Stored dataset items
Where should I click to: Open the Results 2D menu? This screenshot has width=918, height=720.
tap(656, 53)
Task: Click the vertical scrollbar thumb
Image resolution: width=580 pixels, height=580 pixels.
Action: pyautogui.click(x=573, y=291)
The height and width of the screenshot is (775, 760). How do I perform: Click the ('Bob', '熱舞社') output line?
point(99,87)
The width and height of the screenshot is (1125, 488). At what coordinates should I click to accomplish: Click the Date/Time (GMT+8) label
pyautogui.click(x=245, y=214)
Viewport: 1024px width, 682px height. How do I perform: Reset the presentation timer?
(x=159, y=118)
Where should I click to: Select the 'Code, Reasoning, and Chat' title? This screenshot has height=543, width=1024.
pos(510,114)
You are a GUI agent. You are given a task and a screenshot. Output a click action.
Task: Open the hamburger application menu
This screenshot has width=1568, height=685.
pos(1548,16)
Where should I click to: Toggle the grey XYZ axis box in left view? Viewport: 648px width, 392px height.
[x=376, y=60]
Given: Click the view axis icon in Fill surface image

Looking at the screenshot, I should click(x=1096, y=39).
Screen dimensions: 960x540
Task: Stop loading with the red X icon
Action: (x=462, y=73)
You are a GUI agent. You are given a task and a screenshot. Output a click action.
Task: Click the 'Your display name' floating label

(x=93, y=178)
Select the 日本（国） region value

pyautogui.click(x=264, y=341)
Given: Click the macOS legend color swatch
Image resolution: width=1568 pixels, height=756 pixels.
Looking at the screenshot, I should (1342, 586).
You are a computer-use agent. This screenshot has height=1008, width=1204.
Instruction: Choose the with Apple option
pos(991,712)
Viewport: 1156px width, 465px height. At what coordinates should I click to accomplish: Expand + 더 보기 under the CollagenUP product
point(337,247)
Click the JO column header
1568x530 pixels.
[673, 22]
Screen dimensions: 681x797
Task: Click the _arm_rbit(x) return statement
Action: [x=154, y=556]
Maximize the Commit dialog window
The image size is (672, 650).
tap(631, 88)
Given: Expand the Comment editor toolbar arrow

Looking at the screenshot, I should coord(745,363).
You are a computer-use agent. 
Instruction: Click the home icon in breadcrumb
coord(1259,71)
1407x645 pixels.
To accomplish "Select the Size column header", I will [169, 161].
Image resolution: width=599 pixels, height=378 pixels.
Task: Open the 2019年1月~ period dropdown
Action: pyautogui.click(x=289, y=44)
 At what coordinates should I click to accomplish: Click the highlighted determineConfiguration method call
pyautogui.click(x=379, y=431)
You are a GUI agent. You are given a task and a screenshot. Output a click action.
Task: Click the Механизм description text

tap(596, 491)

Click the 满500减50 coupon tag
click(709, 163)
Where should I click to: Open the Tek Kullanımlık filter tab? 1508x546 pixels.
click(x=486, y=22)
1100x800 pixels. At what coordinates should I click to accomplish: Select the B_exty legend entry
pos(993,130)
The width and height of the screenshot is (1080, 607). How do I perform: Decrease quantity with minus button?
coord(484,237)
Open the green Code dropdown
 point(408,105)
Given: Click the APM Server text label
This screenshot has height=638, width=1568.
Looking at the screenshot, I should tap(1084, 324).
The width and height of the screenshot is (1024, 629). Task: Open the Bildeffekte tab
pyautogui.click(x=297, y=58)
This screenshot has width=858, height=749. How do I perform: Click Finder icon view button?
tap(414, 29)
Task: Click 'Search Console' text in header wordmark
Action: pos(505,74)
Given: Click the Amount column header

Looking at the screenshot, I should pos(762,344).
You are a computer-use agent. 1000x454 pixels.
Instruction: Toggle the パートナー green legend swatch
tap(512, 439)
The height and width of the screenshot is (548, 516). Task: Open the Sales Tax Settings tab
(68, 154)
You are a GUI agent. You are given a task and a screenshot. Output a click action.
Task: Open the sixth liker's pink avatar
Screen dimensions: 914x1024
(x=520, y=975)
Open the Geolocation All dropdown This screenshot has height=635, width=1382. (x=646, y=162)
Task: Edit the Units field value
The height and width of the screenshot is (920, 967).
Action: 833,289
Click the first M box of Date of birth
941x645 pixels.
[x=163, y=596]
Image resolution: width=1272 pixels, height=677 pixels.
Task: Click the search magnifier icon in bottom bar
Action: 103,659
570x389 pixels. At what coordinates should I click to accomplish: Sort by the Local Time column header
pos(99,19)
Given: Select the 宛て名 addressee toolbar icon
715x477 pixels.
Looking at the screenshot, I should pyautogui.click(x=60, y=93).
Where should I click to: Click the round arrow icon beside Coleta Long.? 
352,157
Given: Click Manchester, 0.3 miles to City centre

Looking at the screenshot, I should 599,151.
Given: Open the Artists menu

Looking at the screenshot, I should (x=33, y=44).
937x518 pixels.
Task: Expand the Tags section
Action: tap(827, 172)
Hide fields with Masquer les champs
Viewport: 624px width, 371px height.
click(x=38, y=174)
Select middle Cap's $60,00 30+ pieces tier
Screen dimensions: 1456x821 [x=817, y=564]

What this task involves => Take the lines above from the one containing "Where should I click to: Toggle" down to the one containing "1407x645 pixels.", and transcribe them exactly, both ends included.

Task result =>
Where should I click to: Toggle the grey XYZ axis box in left view? Viewport: 648px width, 392px height.
[x=376, y=60]
Given: Click the view axis icon in Fill surface image

Looking at the screenshot, I should click(x=1096, y=39).
Screen dimensions: 960x540
Task: Stop loading with the red X icon
Action: (x=462, y=73)
You are a GUI agent. You are given a task and a screenshot. Output a click action.
Task: Click the 'Your display name' floating label

(x=93, y=178)
Select the 日本（国） region value

pyautogui.click(x=264, y=341)
Given: Click the macOS legend color swatch
Image resolution: width=1568 pixels, height=756 pixels.
Looking at the screenshot, I should (1342, 586).
You are a computer-use agent. This screenshot has height=1008, width=1204.
Instruction: Choose the with Apple option
pos(991,712)
Viewport: 1156px width, 465px height. At what coordinates should I click to accomplish: Expand + 더 보기 under the CollagenUP product
point(337,247)
Click the JO column header
1568x530 pixels.
[673, 22]
Screen dimensions: 681x797
Task: Click the _arm_rbit(x) return statement
Action: [x=154, y=556]
Maximize the Commit dialog window
The image size is (672, 650).
tap(631, 88)
Given: Expand the Comment editor toolbar arrow

Looking at the screenshot, I should coord(745,363).
You are a computer-use agent. 
Instruction: Click the home icon in breadcrumb
coord(1259,71)
1407x645 pixels.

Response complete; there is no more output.